Santasha Dhoot: And then my second piece of advice that someone gave me was the having students orally practice or orally share in smaller processing groups before sharing to a big group. And I think it seems so small and seems like, "Yeah, of course, that makes a lot of sense." But I think in a school day where you're always running out of time, it's just something that can be so easily cut. But I think it makes for so much richer and deeper conversations when we come back to the whole group and sometimes I might cut the whole group and it might not all come back together if we're short on time. But not cutting that smaller group processing because it's just so valuable to be able to talk in a smaller group of people.

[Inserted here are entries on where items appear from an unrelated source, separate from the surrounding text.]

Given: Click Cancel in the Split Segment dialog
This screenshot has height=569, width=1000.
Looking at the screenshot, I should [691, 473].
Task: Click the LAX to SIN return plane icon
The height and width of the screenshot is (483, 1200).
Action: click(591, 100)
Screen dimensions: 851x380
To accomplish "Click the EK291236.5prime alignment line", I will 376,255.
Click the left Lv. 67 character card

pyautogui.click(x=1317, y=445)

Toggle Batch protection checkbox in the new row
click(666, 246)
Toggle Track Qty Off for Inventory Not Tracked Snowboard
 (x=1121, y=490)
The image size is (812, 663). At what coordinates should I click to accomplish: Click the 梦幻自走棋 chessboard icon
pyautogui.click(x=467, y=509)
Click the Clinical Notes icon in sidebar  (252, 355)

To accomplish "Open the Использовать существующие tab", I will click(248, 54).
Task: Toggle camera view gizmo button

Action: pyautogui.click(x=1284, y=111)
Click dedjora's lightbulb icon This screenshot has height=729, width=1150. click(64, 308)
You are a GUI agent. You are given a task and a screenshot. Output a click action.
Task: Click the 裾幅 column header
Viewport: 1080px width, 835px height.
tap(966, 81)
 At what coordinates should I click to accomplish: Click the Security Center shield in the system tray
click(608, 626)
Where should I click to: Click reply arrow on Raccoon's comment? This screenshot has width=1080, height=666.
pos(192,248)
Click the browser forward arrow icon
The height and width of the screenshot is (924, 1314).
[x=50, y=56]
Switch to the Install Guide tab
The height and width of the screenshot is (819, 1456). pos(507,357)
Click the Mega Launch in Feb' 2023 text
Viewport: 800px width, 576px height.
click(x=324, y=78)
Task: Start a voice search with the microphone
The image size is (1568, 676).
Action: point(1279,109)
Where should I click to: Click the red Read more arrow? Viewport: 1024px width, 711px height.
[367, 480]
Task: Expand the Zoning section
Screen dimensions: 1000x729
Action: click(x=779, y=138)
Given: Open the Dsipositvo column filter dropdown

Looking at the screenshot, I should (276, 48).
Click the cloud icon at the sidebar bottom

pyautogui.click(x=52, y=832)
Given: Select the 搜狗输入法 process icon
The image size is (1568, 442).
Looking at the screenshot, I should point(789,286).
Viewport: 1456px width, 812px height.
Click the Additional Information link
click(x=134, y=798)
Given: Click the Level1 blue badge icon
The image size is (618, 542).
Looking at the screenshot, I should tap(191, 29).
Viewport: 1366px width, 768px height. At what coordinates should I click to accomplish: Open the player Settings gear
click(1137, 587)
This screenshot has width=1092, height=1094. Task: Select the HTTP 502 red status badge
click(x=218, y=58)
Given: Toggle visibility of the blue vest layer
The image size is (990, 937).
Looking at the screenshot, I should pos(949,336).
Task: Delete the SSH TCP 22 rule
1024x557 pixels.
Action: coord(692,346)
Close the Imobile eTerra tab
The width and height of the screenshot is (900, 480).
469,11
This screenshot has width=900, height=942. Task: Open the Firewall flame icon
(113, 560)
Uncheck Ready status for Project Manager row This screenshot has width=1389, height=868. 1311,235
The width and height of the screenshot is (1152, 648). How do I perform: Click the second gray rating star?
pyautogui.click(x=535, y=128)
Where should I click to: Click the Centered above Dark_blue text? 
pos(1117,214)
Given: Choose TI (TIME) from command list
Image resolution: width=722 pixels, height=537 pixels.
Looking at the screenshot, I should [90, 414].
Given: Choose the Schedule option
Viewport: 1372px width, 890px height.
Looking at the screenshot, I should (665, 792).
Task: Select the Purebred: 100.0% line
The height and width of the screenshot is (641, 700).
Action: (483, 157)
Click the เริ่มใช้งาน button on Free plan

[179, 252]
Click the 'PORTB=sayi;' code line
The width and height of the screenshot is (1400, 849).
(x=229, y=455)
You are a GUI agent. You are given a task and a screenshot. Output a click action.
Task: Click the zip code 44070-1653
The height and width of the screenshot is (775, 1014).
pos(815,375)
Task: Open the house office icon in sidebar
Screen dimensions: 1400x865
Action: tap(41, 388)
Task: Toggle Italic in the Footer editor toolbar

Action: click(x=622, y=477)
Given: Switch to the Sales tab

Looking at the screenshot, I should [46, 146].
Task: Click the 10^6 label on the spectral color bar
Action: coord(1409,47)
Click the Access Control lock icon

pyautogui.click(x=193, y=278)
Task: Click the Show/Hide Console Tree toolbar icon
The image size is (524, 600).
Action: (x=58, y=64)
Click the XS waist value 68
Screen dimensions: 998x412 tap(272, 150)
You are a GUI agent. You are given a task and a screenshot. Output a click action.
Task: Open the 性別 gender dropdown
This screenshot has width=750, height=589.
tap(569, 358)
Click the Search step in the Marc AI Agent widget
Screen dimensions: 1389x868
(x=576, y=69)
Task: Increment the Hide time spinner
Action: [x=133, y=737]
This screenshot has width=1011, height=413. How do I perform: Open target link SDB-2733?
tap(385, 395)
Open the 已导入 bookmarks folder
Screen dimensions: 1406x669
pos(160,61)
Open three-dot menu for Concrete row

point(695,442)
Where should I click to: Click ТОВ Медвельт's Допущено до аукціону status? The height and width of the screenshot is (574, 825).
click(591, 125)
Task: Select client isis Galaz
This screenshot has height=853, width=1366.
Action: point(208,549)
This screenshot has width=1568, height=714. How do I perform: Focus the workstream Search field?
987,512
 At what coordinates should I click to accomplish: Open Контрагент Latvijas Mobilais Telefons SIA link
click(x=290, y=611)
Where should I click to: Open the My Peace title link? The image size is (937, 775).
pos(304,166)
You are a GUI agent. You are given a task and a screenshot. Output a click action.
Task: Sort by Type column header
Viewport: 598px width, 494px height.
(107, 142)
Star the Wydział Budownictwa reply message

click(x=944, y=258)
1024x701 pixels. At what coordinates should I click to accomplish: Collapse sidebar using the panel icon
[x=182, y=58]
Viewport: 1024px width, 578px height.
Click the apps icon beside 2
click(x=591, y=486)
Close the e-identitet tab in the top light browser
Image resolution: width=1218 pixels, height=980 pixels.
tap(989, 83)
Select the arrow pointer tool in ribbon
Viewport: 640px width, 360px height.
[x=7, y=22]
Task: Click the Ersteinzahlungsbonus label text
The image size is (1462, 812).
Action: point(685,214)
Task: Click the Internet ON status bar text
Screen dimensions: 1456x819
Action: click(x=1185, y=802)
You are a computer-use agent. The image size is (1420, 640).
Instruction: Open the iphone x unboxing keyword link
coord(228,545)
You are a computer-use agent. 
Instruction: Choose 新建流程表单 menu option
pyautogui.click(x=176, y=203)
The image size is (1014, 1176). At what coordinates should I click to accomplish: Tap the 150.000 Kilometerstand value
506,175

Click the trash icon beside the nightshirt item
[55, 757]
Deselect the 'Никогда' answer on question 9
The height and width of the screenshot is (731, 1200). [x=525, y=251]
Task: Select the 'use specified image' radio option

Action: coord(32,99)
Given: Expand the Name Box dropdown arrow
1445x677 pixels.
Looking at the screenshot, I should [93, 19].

Santasha Dhoot: And for all of my students, not just my MLLs, but just to be able to orally rehearse or just hear other students' ideas before going onto a different task or coming back together as a whole group. And then for myself as a teacher, I think that time, that think pair share time, gives me the chance to be walking around and hearing from so many more students than I would be if it was just a whole group conversation. So I think that making sure that I'm not ever cutting that out, just reminds me to slow down and that we all appreciate just going a little bit slower and that makes the learning so much more meaningful and intentional as well.
Kassia: And math education professors and co-authors of Intentional Talk, Elham Kazemi and Allison Hintz talk about what they learned from the words and actions of a principal colleague. Elham speaks first.
Elham Kazemi: I was thinking of Jessica Granger, Alison, who we both know and adore. She's a principal that we worked with for a long time. And she would always say, "You can't look good and get better at the same time." And we're not sure if she'd made that up or if she got it from somewhere, but that's our mantra. You got to roll up your sleeves and try.
Kassia: That is a good mantra and a painful one at times.
Elham Kazemi: At first you want to say, "Sure, I can look good," but the sentiment of it is important I think.
Allison Hintz: It was freeing when she'd say that because-
Kassia: That's true.
Allison Hintz: It helped us remember to be brave and try new things and that we can be clunky together. And that's all part of us getting better.
Kassia: Yeah and I'm being part of a community of teachers that's getting better together and being willing to see that clunkiness and be clunky in front of each other as you're working together to get better.
Allison Hintz: Yeah, I think it worked to interrupt this idea that teaching's a performance that we were going to know just what to say, but that our work is to hear children's ideas and so we might have ideas about what's coming, but we're going to be surprised and so there's not a perfect script. You're going to do the best you can to try to think together and respond to what they're telling us they do know.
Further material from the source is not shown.